I've injured myself deliberately, I've pinched myself time and time again, I've cried myself to sleep countless times just because, I've stuffed myself silly with food only to find myself bowing over a toilet minutes later, I've starved myself to the point that I ruined my Gastric, I've pointed out a million and trillion flaws that I seem to have today that I never saw yesterday...
I also almost threw myself down 10 levels.
For many years, I hated myself to the core. I still don't love myself a lot but other than the occasional pinching, I believe I am a lot better now. I've never been declared clinically depressed but I believe that over the years, that might have been what I should have been diagnosed with if I ever brought myself to a shrink.
And now, I'm ready to stand strong again.
I never want to call myself fat again. If I feel fat, I'll go to a gym to work it off the proper way.
I never want to starve myself again.
I never want to cry for no rhyme and reason again. If I cry, it has to be for a good reason.
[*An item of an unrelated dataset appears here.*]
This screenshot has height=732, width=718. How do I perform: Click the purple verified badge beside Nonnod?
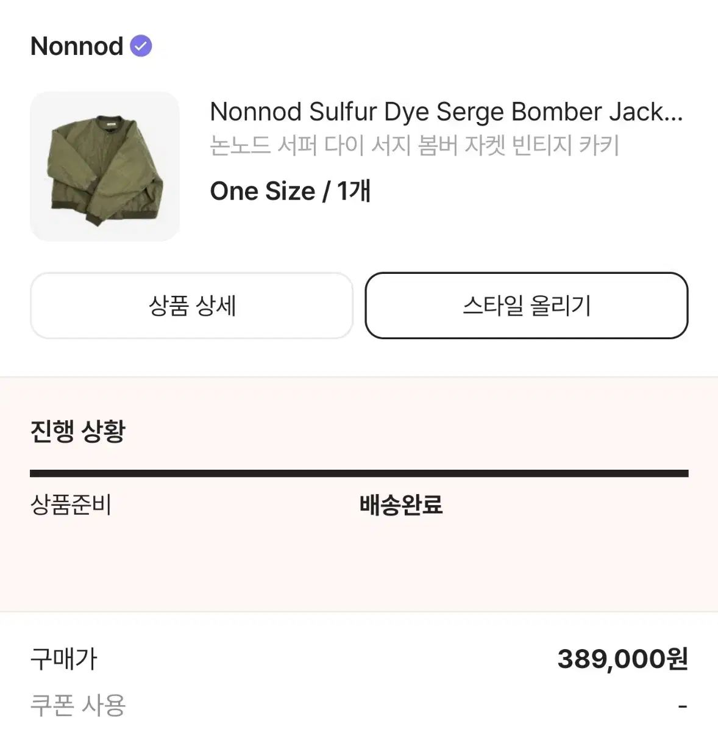pyautogui.click(x=141, y=46)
I never want to hurt myself again. I'll force myself to do some work if I ever feel that urge again.
I never want to hurt the people around me ever again because honestly speaking, they really don't deserve the hurt I've dealt towards them. All they did was to love me. All they did was to protect me against myself. And all they did was try and force me to see what they are seeing so that I'll stop doing it to myself.
When you are hurt, you indulge in your own pain. You don't see anything else around you. You're blinded by pain and anger. You feel like the whole world is unfair to you.
It really isn't. The Earth works in a fair manner. What comes around, goes around. You just have to work for it. You just have to find it.
Find yourself.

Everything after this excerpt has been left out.